▶ [Exercise aim]:
The response should contain every entry, reproduced exactly.

⁂

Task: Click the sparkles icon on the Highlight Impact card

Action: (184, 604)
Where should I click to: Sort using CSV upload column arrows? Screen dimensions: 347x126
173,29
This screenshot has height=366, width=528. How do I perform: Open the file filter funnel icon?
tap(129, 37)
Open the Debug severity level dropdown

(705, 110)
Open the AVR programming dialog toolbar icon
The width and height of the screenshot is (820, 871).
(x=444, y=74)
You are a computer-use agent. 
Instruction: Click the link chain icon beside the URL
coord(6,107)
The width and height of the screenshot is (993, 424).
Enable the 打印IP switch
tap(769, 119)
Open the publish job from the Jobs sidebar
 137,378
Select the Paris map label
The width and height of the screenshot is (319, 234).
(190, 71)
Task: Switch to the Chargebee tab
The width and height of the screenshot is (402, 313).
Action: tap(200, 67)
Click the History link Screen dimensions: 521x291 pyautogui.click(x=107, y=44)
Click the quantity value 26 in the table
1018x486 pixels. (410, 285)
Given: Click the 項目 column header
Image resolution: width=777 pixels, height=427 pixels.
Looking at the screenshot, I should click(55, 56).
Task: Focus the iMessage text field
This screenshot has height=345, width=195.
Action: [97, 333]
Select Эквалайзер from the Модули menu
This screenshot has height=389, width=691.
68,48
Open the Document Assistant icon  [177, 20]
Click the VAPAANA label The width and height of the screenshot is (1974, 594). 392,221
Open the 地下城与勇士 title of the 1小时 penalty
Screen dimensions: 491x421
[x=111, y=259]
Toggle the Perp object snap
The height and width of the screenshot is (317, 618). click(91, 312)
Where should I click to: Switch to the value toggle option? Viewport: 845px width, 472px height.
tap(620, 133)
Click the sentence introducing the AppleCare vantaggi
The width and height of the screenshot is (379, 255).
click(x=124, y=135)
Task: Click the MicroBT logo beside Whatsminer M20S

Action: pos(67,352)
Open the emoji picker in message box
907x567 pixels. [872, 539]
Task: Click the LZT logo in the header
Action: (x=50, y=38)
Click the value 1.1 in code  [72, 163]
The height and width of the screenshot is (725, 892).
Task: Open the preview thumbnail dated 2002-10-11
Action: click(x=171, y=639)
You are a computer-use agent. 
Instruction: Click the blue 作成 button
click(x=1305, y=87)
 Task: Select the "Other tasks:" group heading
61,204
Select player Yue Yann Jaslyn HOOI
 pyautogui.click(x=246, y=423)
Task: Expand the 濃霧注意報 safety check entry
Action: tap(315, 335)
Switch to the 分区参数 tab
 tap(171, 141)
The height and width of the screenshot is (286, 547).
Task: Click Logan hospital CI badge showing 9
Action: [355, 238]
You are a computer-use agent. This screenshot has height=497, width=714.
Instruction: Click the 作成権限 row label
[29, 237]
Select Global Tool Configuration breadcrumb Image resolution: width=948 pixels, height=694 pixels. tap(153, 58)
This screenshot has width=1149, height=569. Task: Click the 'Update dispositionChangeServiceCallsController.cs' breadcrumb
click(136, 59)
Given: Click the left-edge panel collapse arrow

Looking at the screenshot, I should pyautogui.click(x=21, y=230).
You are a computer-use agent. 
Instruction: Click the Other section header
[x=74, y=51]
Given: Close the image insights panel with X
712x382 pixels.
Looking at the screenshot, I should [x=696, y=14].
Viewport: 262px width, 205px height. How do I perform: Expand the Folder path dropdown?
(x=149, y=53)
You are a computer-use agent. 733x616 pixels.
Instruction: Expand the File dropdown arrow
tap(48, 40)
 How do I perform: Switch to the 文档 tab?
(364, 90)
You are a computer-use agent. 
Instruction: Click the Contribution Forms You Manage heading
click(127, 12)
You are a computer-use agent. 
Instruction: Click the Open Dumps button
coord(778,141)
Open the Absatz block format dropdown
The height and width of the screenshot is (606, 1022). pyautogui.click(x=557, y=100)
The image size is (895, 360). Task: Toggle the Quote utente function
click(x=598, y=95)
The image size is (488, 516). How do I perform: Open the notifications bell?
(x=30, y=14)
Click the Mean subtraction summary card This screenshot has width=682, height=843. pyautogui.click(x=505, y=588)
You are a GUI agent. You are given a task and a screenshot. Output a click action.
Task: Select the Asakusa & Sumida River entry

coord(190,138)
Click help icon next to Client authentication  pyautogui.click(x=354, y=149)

⁂

▶ [Exercise response]:
Task: Click the sparkles icon on the Highlight Impact card

Action: (184, 604)
Where should I click to: Sort using CSV upload column arrows? Screen dimensions: 347x126
173,29
This screenshot has height=366, width=528. How do I perform: Open the file filter funnel icon?
tap(129, 37)
Open the Debug severity level dropdown

(705, 110)
Open the AVR programming dialog toolbar icon
The width and height of the screenshot is (820, 871).
(x=444, y=74)
You are a computer-use agent. 
Instruction: Click the link chain icon beside the URL
coord(6,107)
The width and height of the screenshot is (993, 424).
Enable the 打印IP switch
tap(769, 119)
Open the publish job from the Jobs sidebar
 137,378
Select the Paris map label
The width and height of the screenshot is (319, 234).
(190, 71)
Task: Switch to the Chargebee tab
The width and height of the screenshot is (402, 313).
Action: tap(200, 67)
Click the History link Screen dimensions: 521x291 pyautogui.click(x=107, y=44)
Click the quantity value 26 in the table
1018x486 pixels. (410, 285)
Given: Click the 項目 column header
Image resolution: width=777 pixels, height=427 pixels.
Looking at the screenshot, I should click(55, 56).
Task: Focus the iMessage text field
This screenshot has height=345, width=195.
Action: [97, 333]
Select Эквалайзер from the Модули menu
This screenshot has height=389, width=691.
68,48
Open the Document Assistant icon  [177, 20]
Click the VAPAANA label The width and height of the screenshot is (1974, 594). 392,221
Open the 地下城与勇士 title of the 1小时 penalty
Screen dimensions: 491x421
[x=111, y=259]
Toggle the Perp object snap
The height and width of the screenshot is (317, 618). click(91, 312)
Where should I click to: Switch to the value toggle option? Viewport: 845px width, 472px height.
tap(620, 133)
Click the sentence introducing the AppleCare vantaggi
The width and height of the screenshot is (379, 255).
click(x=124, y=135)
Task: Click the MicroBT logo beside Whatsminer M20S

Action: pos(67,352)
Open the emoji picker in message box
907x567 pixels. [872, 539]
Task: Click the LZT logo in the header
Action: (x=50, y=38)
Click the value 1.1 in code  [72, 163]
The height and width of the screenshot is (725, 892).
Task: Open the preview thumbnail dated 2002-10-11
Action: click(x=171, y=639)
You are a computer-use agent. 
Instruction: Click the blue 作成 button
click(x=1305, y=87)
 Task: Select the "Other tasks:" group heading
61,204
Select player Yue Yann Jaslyn HOOI
 pyautogui.click(x=246, y=423)
Task: Expand the 濃霧注意報 safety check entry
Action: tap(315, 335)
Switch to the 分区参数 tab
 tap(171, 141)
The height and width of the screenshot is (286, 547).
Task: Click Logan hospital CI badge showing 9
Action: [355, 238]
You are a computer-use agent. This screenshot has height=497, width=714.
Instruction: Click the 作成権限 row label
[29, 237]
Select Global Tool Configuration breadcrumb Image resolution: width=948 pixels, height=694 pixels. tap(153, 58)
This screenshot has width=1149, height=569. Task: Click the 'Update dispositionChangeServiceCallsController.cs' breadcrumb
click(136, 59)
Given: Click the left-edge panel collapse arrow

Looking at the screenshot, I should pyautogui.click(x=21, y=230).
You are a computer-use agent. 
Instruction: Click the Other section header
[x=74, y=51]
Given: Close the image insights panel with X
712x382 pixels.
Looking at the screenshot, I should [x=696, y=14].
Viewport: 262px width, 205px height. How do I perform: Expand the Folder path dropdown?
(x=149, y=53)
You are a computer-use agent. 733x616 pixels.
Instruction: Expand the File dropdown arrow
tap(48, 40)
 How do I perform: Switch to the 文档 tab?
(364, 90)
You are a computer-use agent. 
Instruction: Click the Contribution Forms You Manage heading
click(127, 12)
You are a computer-use agent. 
Instruction: Click the Open Dumps button
coord(778,141)
Open the Absatz block format dropdown
The height and width of the screenshot is (606, 1022). pyautogui.click(x=557, y=100)
The image size is (895, 360). Task: Toggle the Quote utente function
click(x=598, y=95)
The image size is (488, 516). How do I perform: Open the notifications bell?
(x=30, y=14)
Click the Mean subtraction summary card This screenshot has width=682, height=843. pyautogui.click(x=505, y=588)
You are a GUI agent. You are given a task and a screenshot. Output a click action.
Task: Select the Asakusa & Sumida River entry

coord(190,138)
Click help icon next to Client authentication  pyautogui.click(x=354, y=149)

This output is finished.